For many reasons, the most groundbreaking trips for Dr. Faintuch were his trips to Canada in the 1970s and 1980s. Prof. Mervyn Deitel, who also started his career in the field of parenteral and enteral nutrition, was developing and expanding the bariatric program at St Joseph’s Hospital, University of Toronto. For Dr. Faintuch, Dr. Deitel became a mentor and a close personal friend.

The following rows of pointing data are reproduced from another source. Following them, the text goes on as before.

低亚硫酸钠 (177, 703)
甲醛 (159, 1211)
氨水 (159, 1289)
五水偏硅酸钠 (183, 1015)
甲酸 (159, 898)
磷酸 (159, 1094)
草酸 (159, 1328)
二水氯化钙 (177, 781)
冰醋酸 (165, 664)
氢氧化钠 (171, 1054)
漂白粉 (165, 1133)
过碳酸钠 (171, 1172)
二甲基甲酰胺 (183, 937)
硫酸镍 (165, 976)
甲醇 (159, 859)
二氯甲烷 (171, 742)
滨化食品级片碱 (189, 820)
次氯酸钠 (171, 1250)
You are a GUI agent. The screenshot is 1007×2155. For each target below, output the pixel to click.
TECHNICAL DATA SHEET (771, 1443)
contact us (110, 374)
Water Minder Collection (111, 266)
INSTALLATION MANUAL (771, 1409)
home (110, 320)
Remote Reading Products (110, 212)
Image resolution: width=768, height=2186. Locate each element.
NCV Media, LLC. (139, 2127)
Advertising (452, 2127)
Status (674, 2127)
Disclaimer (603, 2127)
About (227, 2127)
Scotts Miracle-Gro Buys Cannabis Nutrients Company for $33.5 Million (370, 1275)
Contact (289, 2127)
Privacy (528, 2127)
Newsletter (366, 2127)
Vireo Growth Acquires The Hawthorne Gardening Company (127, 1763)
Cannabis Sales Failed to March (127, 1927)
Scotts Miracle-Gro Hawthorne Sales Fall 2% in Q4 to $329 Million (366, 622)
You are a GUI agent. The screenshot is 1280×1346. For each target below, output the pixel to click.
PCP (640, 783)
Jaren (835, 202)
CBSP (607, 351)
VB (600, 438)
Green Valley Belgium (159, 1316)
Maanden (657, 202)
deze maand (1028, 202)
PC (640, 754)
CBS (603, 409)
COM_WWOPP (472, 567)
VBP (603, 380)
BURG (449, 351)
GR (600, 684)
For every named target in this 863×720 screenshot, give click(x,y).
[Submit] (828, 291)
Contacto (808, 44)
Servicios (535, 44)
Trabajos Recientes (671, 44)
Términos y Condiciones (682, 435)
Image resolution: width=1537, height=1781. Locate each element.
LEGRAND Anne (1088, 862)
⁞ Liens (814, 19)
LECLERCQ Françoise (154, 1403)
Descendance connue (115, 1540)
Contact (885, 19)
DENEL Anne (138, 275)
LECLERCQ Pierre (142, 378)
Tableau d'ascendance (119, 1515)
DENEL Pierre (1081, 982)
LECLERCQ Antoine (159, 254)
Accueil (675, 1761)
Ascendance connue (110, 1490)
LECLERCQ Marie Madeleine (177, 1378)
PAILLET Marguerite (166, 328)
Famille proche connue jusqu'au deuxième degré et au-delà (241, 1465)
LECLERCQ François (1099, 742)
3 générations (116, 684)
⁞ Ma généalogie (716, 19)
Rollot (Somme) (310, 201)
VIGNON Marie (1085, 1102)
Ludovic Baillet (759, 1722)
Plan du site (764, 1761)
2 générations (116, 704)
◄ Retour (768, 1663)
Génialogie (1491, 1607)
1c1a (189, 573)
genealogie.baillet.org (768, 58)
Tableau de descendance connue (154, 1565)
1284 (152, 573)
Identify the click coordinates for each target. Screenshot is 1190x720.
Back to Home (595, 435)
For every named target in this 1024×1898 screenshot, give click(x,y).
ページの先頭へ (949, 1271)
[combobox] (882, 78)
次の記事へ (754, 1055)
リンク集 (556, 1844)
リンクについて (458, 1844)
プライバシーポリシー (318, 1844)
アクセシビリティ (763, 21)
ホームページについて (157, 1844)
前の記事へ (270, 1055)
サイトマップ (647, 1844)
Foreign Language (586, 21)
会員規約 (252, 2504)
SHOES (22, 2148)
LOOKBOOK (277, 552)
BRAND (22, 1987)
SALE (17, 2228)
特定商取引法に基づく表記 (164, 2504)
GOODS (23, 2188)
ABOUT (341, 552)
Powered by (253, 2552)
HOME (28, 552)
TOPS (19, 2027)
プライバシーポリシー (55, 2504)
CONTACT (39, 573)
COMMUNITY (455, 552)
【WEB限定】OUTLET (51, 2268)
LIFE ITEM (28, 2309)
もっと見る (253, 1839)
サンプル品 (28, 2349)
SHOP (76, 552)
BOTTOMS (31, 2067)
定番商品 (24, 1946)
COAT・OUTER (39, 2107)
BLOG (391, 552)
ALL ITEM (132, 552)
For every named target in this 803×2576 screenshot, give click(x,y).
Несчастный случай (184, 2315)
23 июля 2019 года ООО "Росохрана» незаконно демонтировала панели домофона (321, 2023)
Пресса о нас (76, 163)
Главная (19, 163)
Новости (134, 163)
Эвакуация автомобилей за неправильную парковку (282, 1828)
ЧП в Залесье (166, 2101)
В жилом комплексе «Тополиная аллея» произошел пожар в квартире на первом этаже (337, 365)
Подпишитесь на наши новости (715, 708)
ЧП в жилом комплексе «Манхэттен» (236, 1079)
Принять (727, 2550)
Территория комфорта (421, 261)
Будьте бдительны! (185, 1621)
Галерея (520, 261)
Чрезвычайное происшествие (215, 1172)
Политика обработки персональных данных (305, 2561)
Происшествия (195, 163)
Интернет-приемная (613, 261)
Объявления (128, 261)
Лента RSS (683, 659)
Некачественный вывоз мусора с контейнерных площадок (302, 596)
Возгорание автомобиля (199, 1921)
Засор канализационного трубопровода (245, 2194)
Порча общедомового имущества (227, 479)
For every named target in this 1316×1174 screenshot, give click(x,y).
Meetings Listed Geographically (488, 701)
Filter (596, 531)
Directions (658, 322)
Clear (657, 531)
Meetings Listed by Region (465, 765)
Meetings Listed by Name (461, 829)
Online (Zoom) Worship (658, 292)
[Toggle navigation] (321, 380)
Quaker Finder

Dr. Faintuch is currently a Senior Professor of Gastrointestinal Surgery in the Department of Gastroenterology, Sao Paulo University Medical School. He has developed a teaching curriculum and mentored over 40 candidates for Master or PhD degrees at the University of Sao Paulo. Dr. Faintuch has published over 250 articles cited at Pubmed/Medline and is the editor of eight books. His Google scholar “h” index is 31, and some of his most cited articles concern classic nutritional complications after bariatric surgery, such as Wernicke-Korsakoff syndrome, protein-calorie malnutrition, and other deficiencies. He has also published many articles on other topics such as non-alcoholic fatty liver disease, endoscopic double-balloon investigation of the excluded stomach after gastric bypass, as well as functional shifts in morbid obesity, involving gait, posture, and pulmonary function. He currently is an Associate Editor for the Journals Obesity Surgery and Clinical Nutrition, and he reviews articles for the International Journal of Obesity, the Journal of Parenteral and Enteral Nutrition, the World Journal of Gastroenterology, Artificial Organs, and the American Journal of Hypertension.

Dr. Faintuch is an Honorary Member of three medical societies and has acted as advisor for educational agencies of two foreign governments. Since 2015, he is the vice-president of the Ethics in Research Committee (Internal Review Board), Hospital das Clinicas, which is the largest in Latin America.

Joel Faintuch lives in Sao Paulo, Brazil, with his wife Bluma, a scientist in the field of radiopharmacy. His older son Solomon lives in Boston, where he is Clinical Director of Interventional Radiology, Beth Israel Deaconess Medical Center, Harvard Medical School. His younger son Daniel also resides in the USA (Cleveland), where he is the vice-president of a start-up company in the field of robotics. Currently, one of the most challenging activities for Joel, who is not sedentary but was also never a sportsman or a compulsive traveler, is managing to have family reunions, given the distance and busy schedules of him and all of his family members. Such a gathering often requires more planning than a large clinical trial!